Pearson sat down recently with Staff Writer Louise Wrege to talk about his life.

Why did your dad feel that lifelong learning is important?

He was part of the great migration from the South. He grew up on a farm. They were not poor. They owned a lumber yard. But when he moved to the North with my mom, they decided they wanted a better life for their children. Education became No. 1 in the household. They advocated it, but they also modeled it. The constant studying, especially Saturday nights preparing for church. Dad bringing home literature for the family to read all the time. It just became the culture of the family.

What did you do after college?

I started in 1979 as an employment counselor with Benton Harbor Area Schools. I then left the area for a while trying out for a professional football team in Colorado. ... I went out there to try out for the Denver Gold team (in the now-defunct USFL), and I was cut. I loved it so much I ended up staying out there for two-and-one-half years. I was an educational director for a boys club.

Tell me about the football league.

They started a new football league in the early 1980s. There were teams all over the country in the major cities. They had these massive tryouts. I flew out there because I had relatives there and tried out.

Did you go to college on a football scholarship?

I was offered one by Texas Southern, but my mom said there’s no way you’re going to the South. So, I ended up at Western. ... I didn’t play football for Western. When I graduated, some of my former coaches told me about the new league, so I went out there. That was it.

Are you glad you tried out for the Denver Gold?

I told my son to never go through life wondering what would have happened if you had tried. That’s the worst feeling in the world. I told him that football wasn’t a part of me by the time I graduated from college, but I still felt that I had the necessary skills to compete. When I went out there and found out that I didn’t, I was satisfied.

Did you pass on to your children this love for learning?

Yes. I have four children – three girls and one boy. They all have degrees with the exception of one girl. And my wife is a teacher. She teaches special education at Northwestern Middle School in Battle Creek.
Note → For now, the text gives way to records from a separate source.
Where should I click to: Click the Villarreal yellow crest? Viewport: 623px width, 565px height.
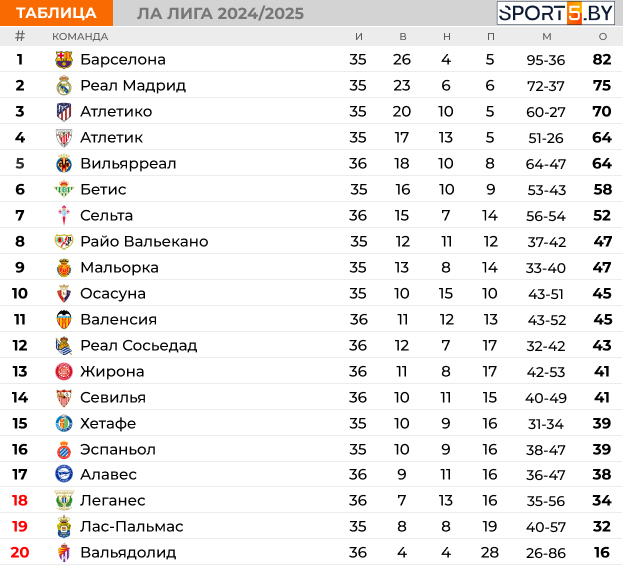[64, 164]
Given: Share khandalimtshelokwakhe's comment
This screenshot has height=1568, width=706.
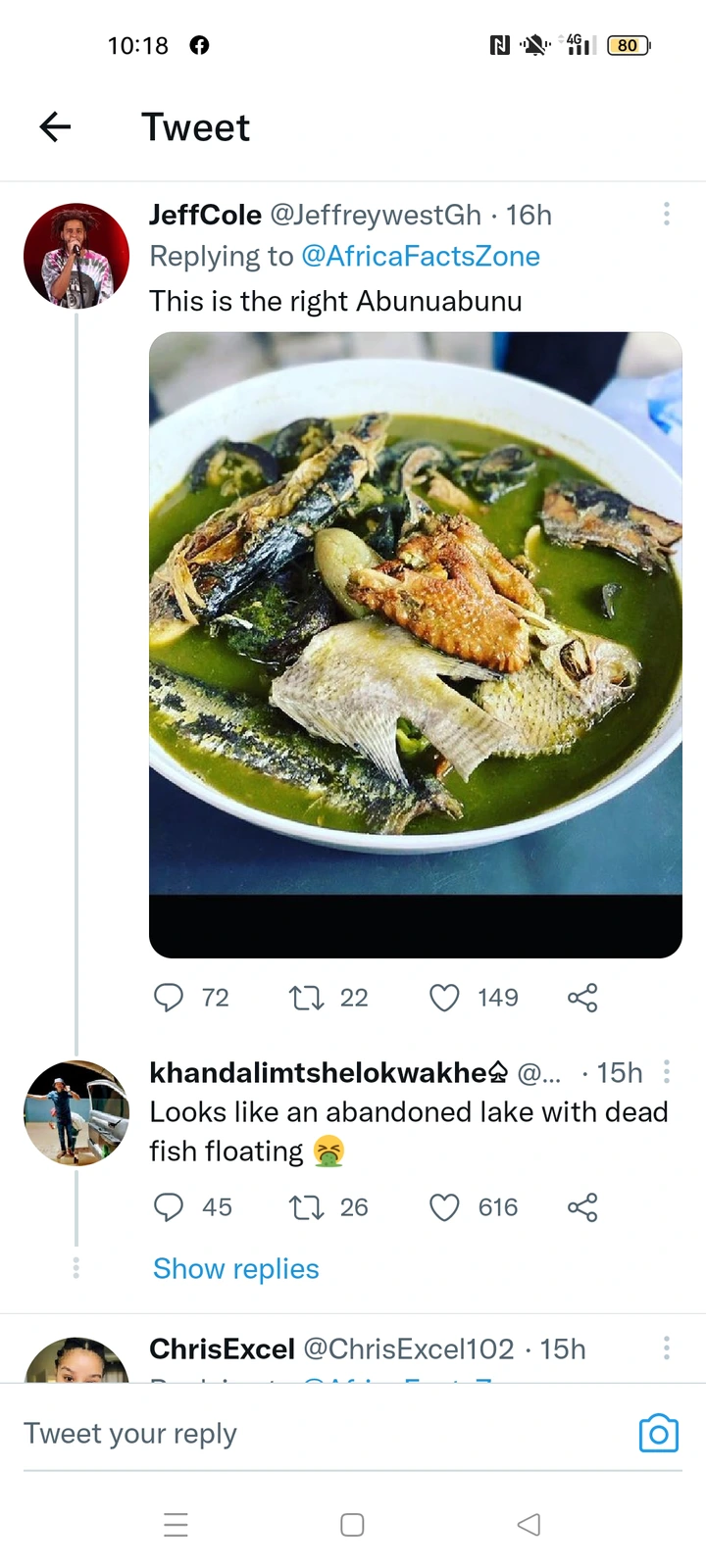Looking at the screenshot, I should [582, 1207].
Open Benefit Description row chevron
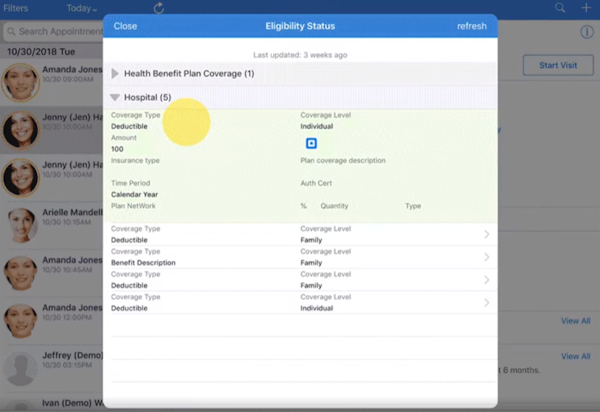 [x=486, y=257]
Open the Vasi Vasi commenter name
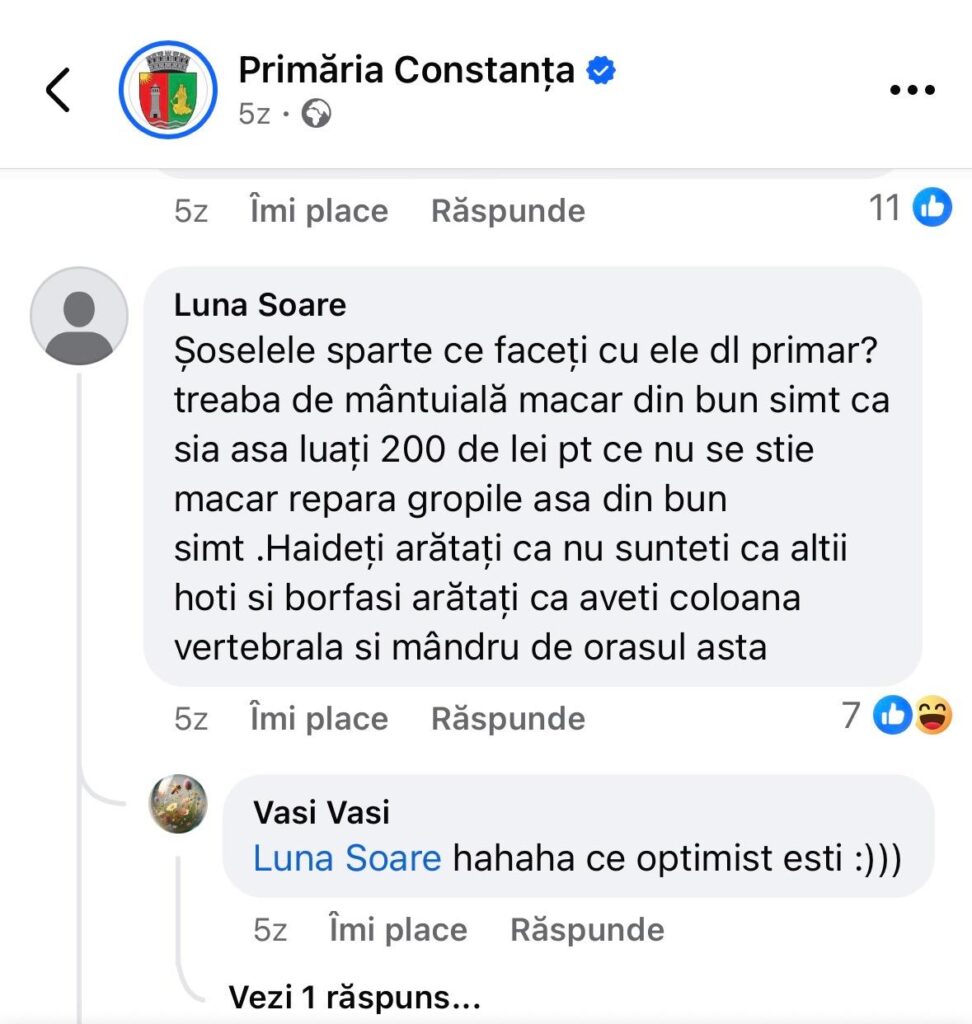The width and height of the screenshot is (972, 1024). click(x=321, y=812)
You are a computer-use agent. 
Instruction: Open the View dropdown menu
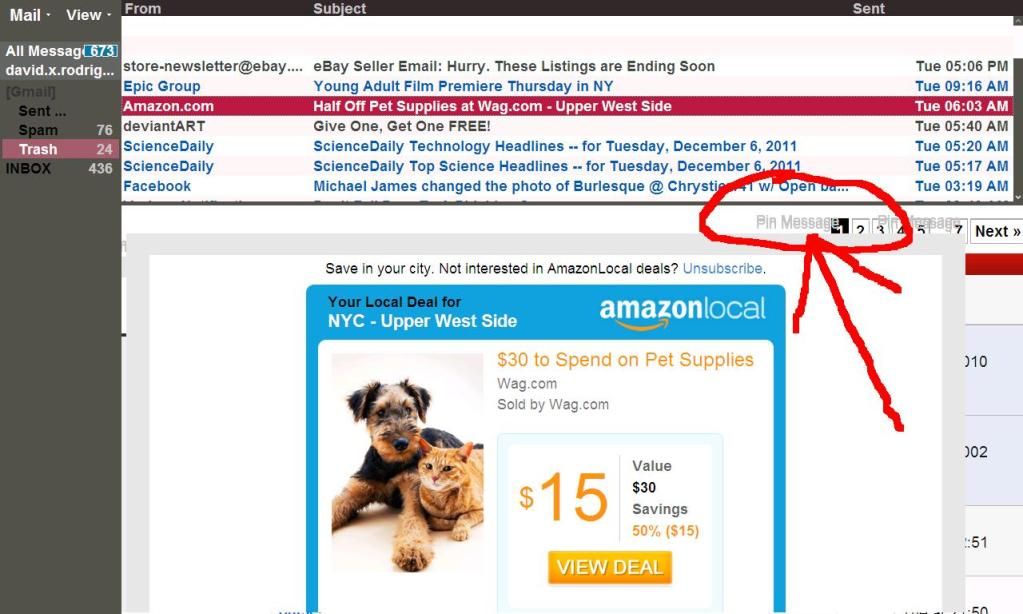tap(88, 14)
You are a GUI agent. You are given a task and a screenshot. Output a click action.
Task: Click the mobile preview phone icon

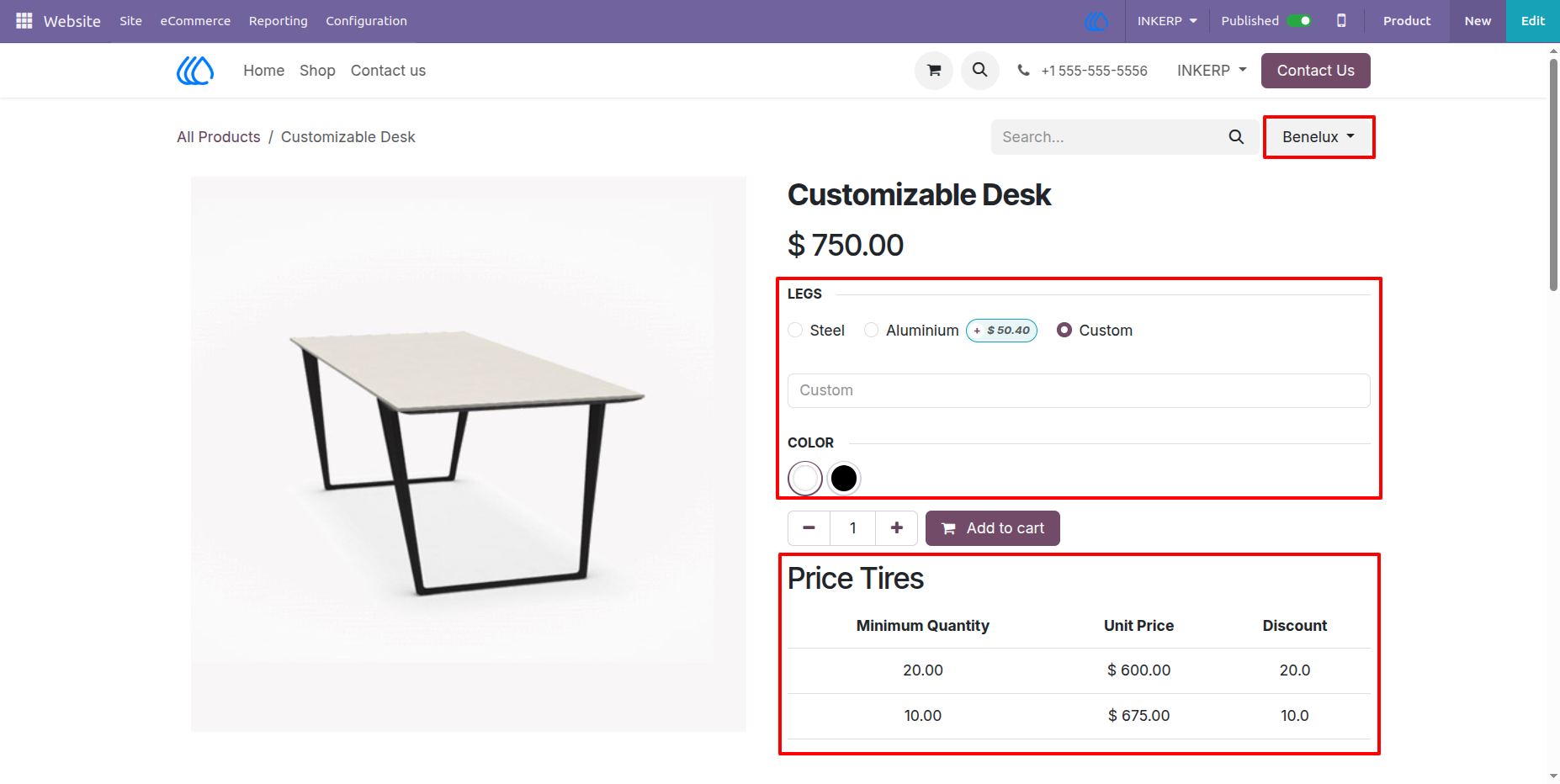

What happened when you came back to Benton Harbor after living in Colorado?

Eventually, I came back and got my first teaching assignment ... as an eighth-grade math teacher. Over the years, I taught math, English, social studies and history. From that, I ended up as a literacy coach, literacy director and, finally, as an administrator, ending as principal at Benton Harbor High School for roughly two years.

How was that?

There was a lot of positive with that. Can you imagine going to a school for four years and then coming back 30 years later and you’re the principal? That was mind boggling to me. There were literally nights that I would walk the halls and was giggling and laughing about some of the things I had done in that building and now, I’m the principal. That wasn’t a career path. It just happened. Plus, I loved those staff members up there, especially the teachers. It was one of the best staffs I’ve had. And the students. I’m still in contact with many of them. They call me all the time. I’ve helped them with their homework and term papers.
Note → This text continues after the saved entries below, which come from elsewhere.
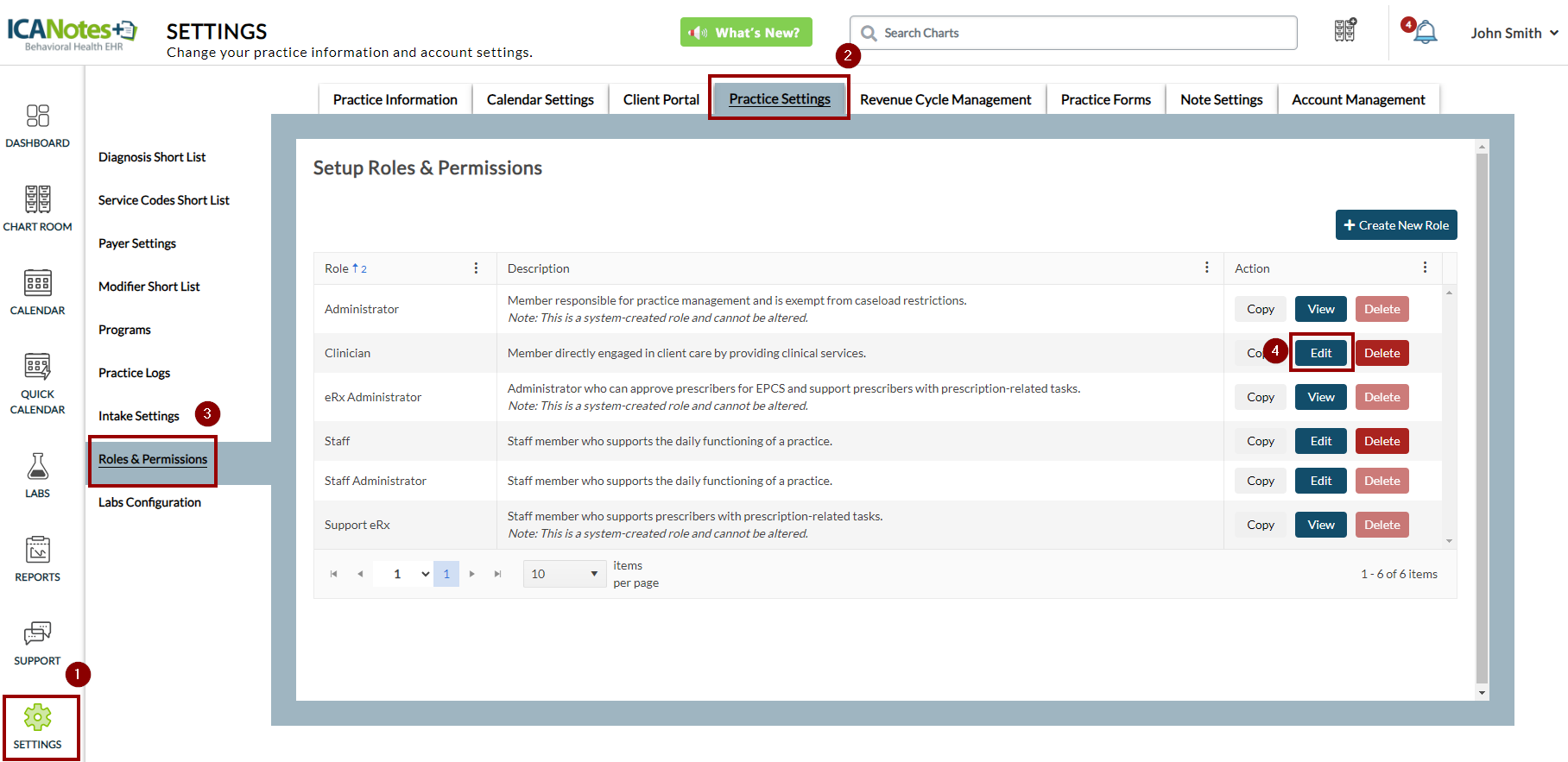Expand the John Smith user menu
Screen dimensions: 1568x762
click(1514, 33)
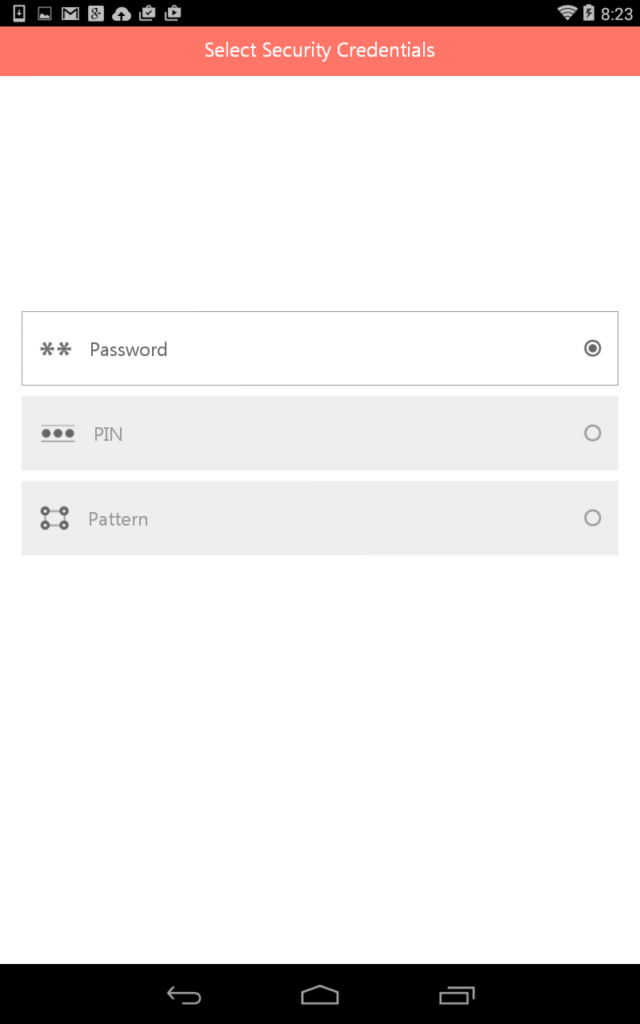This screenshot has width=640, height=1024.
Task: Tap the Google+ notification icon
Action: point(96,13)
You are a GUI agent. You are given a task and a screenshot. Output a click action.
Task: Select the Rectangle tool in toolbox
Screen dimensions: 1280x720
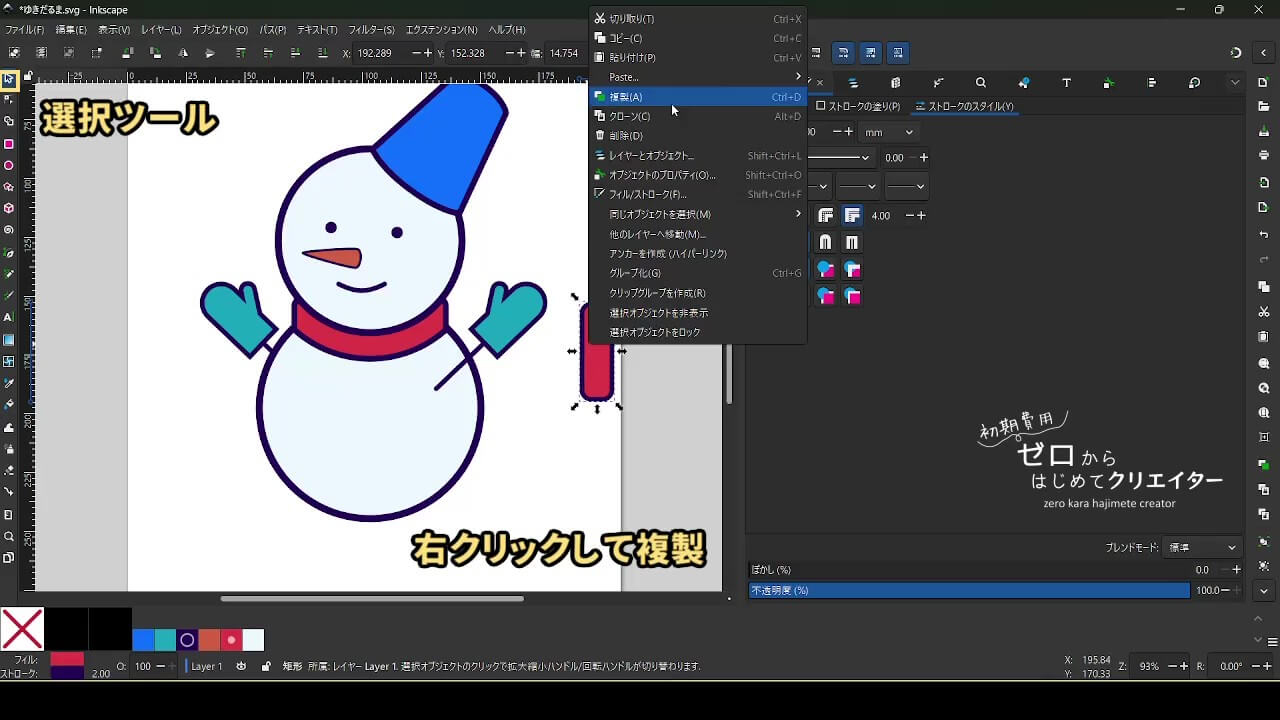(x=9, y=144)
Why did you decide to retire?

My dad. He’s home. I help bathe him. I’m with him all of the time, talking. I felt that I needed to get my priorities together because he’s my dad. Mentally, he’s sharp as a tack. Just physically, he has problems getting around.

Do you have any hobbies?

Everybody knows that if you come into my house, I have this 90-gallon saltwater tank that I’ve had over 30 years. At one point, I was breeding fish, taking them back to the shop and selling them. It’s full of clown fish, now. I got so good at it, it wasn’t a challenge. I talked with my best friend who has one, also, in Detroit. I’m thinking of getting a bigger tank. I was thinking, maybe, 150 to 200 gallons.

I started with fresh water and it evolved into salt water. It’s scientific. I had one in the classroom because you can do so many different things with it – math and science and things like that. You can look at the salinity levels, the temperature, you had to have the right temperament of the fish. You couldn’t just put anything in there.
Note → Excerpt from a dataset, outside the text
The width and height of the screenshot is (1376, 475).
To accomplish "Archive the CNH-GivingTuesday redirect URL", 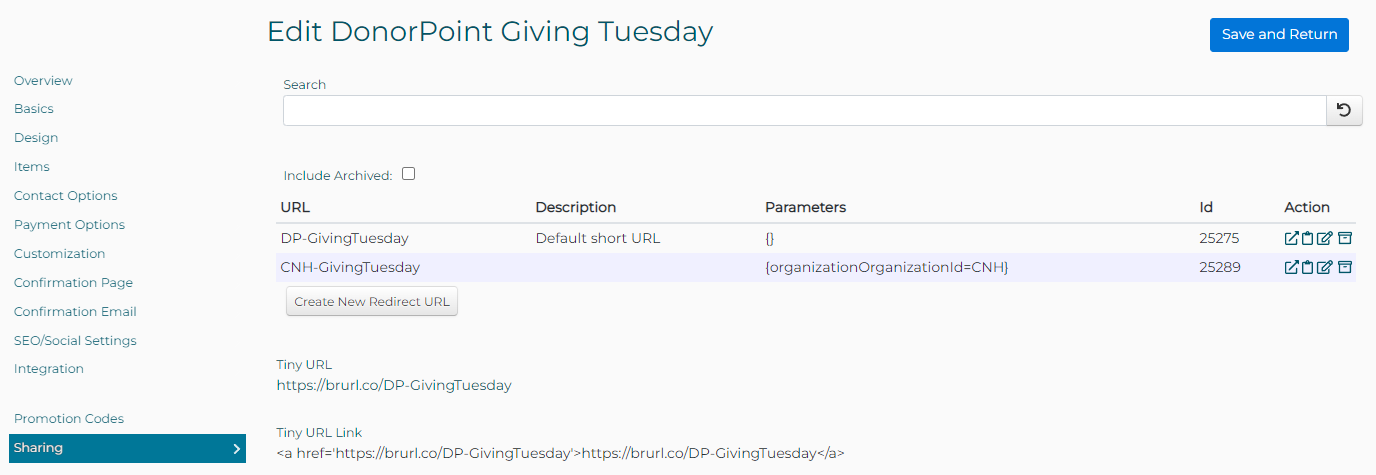I will point(1345,267).
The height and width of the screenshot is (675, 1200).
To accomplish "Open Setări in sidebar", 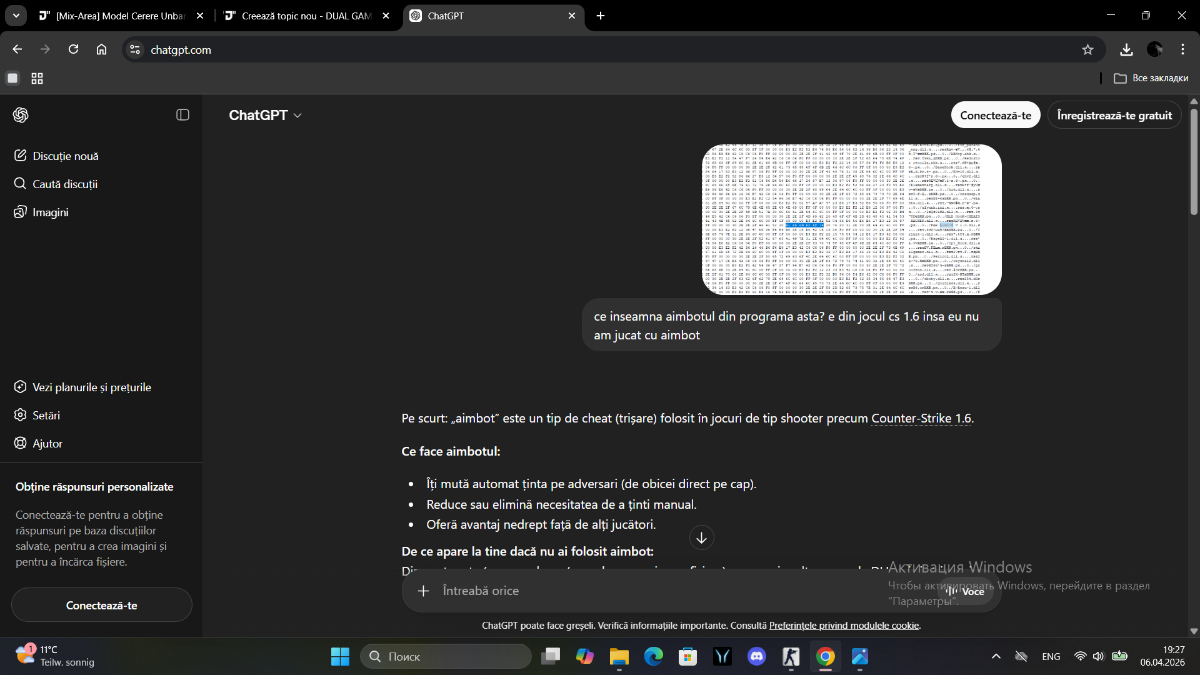I will point(46,415).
My other hobby is music, primarily jazz. I have a collection of music from CDs to vinyl. I have a lot of vintage equipment.

Why do you like the fish tank?

Serenity, peace. A lot of times I’m looking at it after I’ve cleaned it and the music is playing after a long, stressful day. It’s a great way to detox. It’s better than beer and drugs. I don’t do alcohol. I don’t smoke anything. You’ve got to have some type of relief, diversion.